WORK INSTRUCTION>
The listing below holds a line with "Image resolution: width=1456 pixels, height=819 pixels. At" and a later line with "Expand the CalMAN". Write out those two lines and every line between them, exactly, and nothing else.
★ ★ ★
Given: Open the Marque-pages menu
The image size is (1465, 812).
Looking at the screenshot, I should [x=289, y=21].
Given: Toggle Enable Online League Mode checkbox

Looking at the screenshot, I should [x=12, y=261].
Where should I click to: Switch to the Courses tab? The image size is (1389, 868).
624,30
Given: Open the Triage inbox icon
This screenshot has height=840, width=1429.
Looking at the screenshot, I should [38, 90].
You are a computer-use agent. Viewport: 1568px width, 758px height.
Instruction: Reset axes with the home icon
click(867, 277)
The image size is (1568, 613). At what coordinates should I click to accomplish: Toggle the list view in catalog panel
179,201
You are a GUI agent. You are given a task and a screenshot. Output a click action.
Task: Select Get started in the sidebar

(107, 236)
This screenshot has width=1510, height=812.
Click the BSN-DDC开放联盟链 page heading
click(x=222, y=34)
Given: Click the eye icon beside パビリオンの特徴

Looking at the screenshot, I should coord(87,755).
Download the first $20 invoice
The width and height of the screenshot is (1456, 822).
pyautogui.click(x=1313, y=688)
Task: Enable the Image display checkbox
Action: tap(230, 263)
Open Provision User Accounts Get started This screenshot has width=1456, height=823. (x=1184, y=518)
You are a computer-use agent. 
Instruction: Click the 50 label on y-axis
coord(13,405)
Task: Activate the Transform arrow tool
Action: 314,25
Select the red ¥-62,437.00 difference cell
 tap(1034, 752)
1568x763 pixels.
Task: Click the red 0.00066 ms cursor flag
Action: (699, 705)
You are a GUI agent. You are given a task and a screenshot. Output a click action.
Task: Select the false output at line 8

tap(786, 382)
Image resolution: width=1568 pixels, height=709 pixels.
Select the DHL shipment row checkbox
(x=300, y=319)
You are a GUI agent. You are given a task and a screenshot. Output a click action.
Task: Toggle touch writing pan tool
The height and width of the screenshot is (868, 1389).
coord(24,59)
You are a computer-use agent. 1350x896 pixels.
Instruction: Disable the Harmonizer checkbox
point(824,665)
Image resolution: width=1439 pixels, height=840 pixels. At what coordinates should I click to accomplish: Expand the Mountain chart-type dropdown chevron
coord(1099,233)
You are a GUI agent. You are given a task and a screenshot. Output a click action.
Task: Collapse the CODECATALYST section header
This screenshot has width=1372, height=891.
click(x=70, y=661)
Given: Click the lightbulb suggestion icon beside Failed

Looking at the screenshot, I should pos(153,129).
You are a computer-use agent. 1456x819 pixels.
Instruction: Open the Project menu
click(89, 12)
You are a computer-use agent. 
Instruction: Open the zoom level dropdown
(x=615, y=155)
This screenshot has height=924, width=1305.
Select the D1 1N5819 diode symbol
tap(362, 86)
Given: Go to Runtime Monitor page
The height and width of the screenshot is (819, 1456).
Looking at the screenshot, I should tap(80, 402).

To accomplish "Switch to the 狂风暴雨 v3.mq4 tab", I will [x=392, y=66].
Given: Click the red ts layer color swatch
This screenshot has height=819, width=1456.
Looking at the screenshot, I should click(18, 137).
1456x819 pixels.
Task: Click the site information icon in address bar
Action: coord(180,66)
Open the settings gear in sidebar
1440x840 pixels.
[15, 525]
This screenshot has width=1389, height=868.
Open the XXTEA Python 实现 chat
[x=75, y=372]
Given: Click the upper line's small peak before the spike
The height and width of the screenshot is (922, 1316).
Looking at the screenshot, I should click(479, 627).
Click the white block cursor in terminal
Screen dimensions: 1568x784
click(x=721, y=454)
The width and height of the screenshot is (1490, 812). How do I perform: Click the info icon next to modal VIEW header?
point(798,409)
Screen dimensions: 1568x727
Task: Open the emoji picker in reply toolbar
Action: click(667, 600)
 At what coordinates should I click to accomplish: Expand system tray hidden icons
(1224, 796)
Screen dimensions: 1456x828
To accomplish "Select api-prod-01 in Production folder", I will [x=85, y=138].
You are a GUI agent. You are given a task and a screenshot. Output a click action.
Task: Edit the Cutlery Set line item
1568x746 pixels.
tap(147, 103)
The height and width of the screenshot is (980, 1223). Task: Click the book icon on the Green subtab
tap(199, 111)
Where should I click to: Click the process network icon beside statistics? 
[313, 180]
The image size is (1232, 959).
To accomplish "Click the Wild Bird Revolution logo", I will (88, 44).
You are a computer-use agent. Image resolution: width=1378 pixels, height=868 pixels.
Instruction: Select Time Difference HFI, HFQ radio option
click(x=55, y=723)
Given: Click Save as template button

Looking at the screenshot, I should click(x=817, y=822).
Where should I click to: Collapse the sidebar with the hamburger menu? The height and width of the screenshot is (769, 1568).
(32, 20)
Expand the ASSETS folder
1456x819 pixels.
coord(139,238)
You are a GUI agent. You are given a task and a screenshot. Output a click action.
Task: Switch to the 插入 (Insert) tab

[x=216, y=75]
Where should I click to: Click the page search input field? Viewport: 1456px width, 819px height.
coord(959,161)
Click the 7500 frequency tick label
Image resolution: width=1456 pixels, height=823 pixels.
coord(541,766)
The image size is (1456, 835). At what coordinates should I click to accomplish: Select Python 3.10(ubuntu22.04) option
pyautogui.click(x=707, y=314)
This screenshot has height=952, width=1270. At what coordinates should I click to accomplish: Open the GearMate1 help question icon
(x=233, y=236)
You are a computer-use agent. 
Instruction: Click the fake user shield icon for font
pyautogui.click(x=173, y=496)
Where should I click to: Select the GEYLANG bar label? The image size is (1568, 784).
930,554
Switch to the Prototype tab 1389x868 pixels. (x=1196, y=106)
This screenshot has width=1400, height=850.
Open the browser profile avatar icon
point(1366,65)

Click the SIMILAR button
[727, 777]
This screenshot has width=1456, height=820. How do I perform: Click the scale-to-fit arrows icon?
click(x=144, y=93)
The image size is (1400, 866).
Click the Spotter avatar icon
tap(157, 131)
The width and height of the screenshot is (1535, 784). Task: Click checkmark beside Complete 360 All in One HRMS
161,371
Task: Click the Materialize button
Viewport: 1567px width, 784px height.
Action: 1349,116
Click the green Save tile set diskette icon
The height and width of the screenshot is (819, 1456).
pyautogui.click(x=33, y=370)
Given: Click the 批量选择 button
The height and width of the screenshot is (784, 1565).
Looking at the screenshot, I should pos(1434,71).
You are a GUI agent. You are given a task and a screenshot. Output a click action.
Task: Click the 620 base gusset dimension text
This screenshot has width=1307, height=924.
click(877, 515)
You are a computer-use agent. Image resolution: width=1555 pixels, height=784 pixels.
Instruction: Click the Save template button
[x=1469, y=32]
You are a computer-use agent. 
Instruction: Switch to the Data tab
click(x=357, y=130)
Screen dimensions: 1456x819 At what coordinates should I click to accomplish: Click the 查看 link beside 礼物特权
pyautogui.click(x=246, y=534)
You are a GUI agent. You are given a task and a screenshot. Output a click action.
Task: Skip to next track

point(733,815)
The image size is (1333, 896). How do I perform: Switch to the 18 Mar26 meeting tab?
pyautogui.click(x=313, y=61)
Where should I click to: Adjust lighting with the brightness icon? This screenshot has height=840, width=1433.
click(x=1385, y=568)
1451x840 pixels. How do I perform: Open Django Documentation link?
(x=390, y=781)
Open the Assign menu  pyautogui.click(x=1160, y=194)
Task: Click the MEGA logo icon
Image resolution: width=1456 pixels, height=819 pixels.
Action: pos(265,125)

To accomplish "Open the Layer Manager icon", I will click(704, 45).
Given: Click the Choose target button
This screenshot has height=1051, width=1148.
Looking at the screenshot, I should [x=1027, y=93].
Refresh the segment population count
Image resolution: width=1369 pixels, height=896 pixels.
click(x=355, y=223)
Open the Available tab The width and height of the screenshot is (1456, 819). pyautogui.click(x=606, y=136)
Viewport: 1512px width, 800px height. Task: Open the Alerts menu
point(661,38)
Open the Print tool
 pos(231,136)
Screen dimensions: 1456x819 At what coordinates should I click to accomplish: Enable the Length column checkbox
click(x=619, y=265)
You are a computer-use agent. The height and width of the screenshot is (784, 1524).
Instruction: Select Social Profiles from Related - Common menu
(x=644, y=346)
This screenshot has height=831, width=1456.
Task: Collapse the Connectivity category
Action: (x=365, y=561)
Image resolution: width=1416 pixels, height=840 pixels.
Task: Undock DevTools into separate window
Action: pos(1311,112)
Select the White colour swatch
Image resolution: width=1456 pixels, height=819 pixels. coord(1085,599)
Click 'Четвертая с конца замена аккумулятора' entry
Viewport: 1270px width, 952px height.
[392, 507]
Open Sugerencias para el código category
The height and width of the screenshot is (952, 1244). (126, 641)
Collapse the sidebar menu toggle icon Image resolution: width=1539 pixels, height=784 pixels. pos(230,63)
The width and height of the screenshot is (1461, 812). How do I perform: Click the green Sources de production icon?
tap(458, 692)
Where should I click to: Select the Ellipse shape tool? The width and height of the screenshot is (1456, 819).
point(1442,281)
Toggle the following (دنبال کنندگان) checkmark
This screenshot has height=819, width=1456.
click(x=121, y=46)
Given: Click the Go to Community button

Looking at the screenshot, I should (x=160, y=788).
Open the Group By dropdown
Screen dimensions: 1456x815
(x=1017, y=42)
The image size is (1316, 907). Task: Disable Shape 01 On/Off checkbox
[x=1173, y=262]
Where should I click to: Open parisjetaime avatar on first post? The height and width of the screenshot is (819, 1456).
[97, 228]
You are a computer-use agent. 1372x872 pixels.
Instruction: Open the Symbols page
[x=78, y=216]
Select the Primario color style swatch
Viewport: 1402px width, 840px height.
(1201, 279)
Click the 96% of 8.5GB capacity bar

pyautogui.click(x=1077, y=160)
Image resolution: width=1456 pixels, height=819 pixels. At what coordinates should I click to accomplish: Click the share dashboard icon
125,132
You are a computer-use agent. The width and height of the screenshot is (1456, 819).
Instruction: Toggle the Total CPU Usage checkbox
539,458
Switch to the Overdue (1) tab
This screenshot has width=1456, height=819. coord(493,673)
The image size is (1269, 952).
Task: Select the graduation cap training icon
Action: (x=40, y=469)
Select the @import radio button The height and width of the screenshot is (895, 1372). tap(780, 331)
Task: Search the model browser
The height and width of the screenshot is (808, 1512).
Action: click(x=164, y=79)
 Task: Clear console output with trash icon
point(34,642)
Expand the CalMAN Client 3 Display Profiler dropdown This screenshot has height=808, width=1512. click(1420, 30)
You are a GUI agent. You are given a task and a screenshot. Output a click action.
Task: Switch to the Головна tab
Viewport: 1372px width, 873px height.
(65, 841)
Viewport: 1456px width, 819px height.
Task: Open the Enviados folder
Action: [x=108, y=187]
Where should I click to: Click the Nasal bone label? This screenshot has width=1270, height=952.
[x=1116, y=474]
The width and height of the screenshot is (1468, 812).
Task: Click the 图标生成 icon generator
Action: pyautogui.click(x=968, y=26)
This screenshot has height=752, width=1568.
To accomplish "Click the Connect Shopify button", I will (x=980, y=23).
★ ★ ★
ANSWER AREA>
Image resolution: width=1456 pixels, height=819 pixels. At what coordinates should I click to accomplish: Click the share dashboard icon
125,132
You are a computer-use agent. The width and height of the screenshot is (1456, 819).
Instruction: Toggle the Total CPU Usage checkbox
539,458
Switch to the Overdue (1) tab
This screenshot has width=1456, height=819. coord(493,673)
The image size is (1269, 952).
Task: Select the graduation cap training icon
Action: (x=40, y=469)
Select the @import radio button The height and width of the screenshot is (895, 1372). tap(780, 331)
Task: Search the model browser
The height and width of the screenshot is (808, 1512).
Action: click(x=164, y=79)
 Task: Clear console output with trash icon
point(34,642)
Expand the CalMAN Client 3 Display Profiler dropdown This screenshot has height=808, width=1512. click(1420, 30)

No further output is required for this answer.